Element and text location data
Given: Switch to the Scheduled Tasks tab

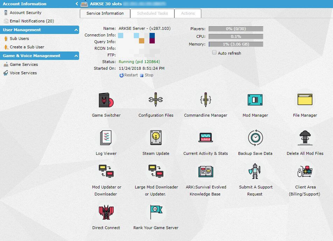Looking at the screenshot, I should [152, 13].
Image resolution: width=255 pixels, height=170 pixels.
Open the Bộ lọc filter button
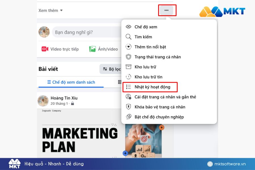111,69
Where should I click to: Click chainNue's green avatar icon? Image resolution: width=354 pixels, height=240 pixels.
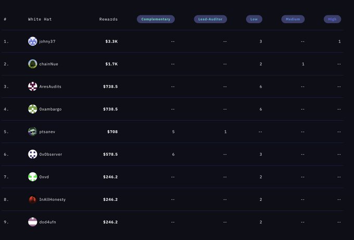tap(32, 64)
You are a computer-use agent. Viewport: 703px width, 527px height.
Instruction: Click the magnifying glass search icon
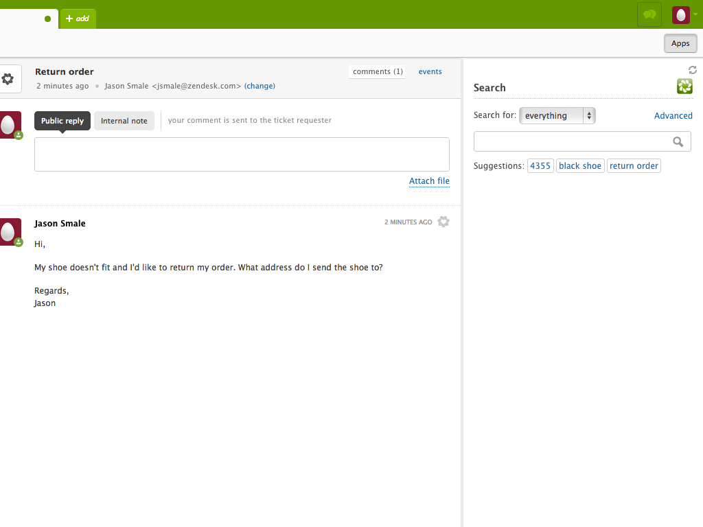[679, 141]
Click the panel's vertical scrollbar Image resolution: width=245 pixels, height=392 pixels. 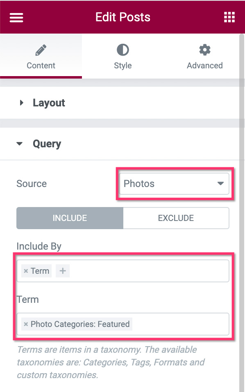pyautogui.click(x=242, y=212)
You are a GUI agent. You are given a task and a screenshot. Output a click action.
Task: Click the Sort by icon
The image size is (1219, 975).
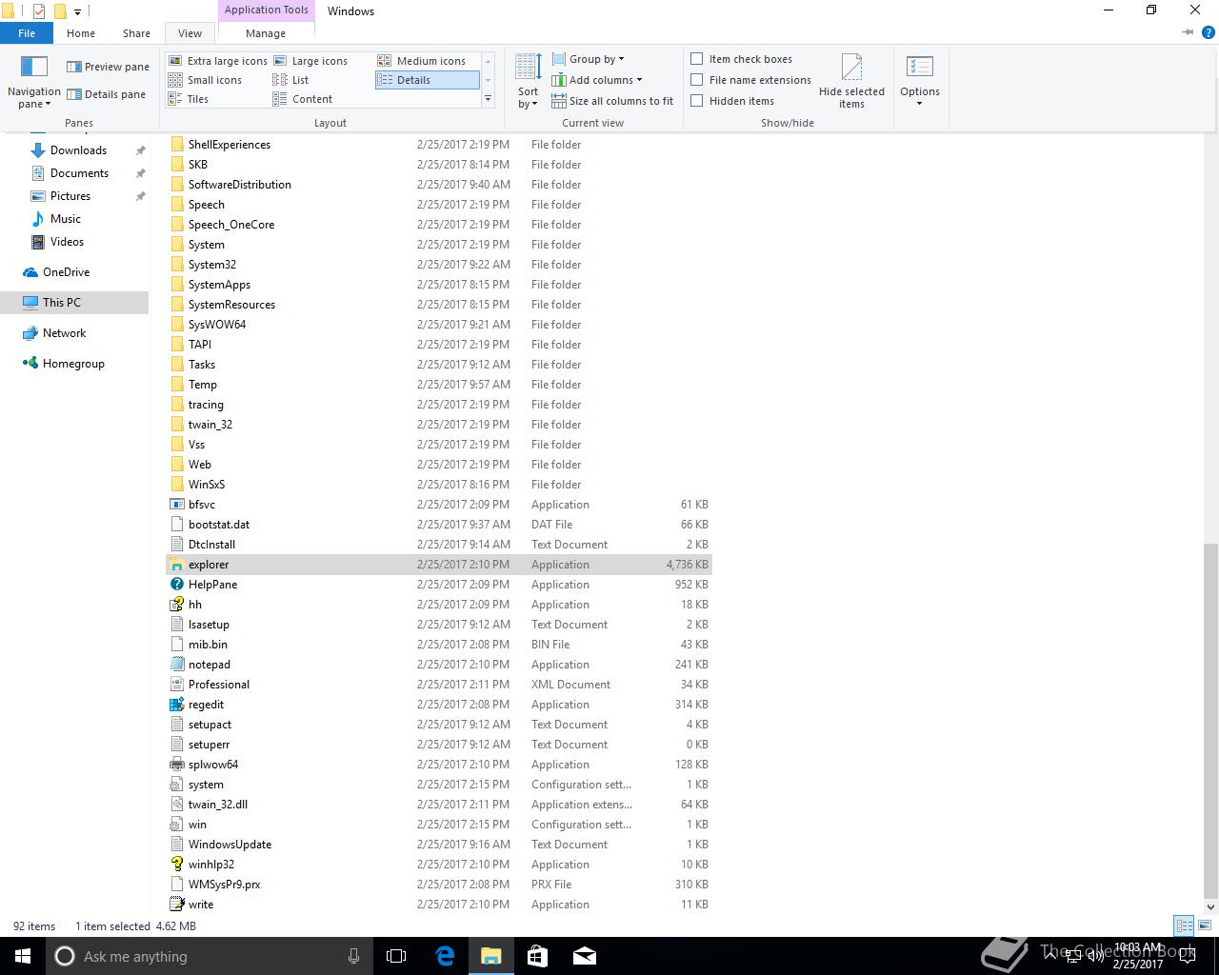[x=528, y=81]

_EXERCISE DIRECTIONS_
Express the rows starting at the line containing "You are a GUI" and ending at the last row as a numbered list, skipping blank lines. Leave the pictures out.

_EXERCISE SOLUTION_
1. You are a GUI agent. You are given a task and a screenshot. Output a click action.
2. Task: Click the Sort by icon
3. The image size is (1219, 975).
4. [x=528, y=81]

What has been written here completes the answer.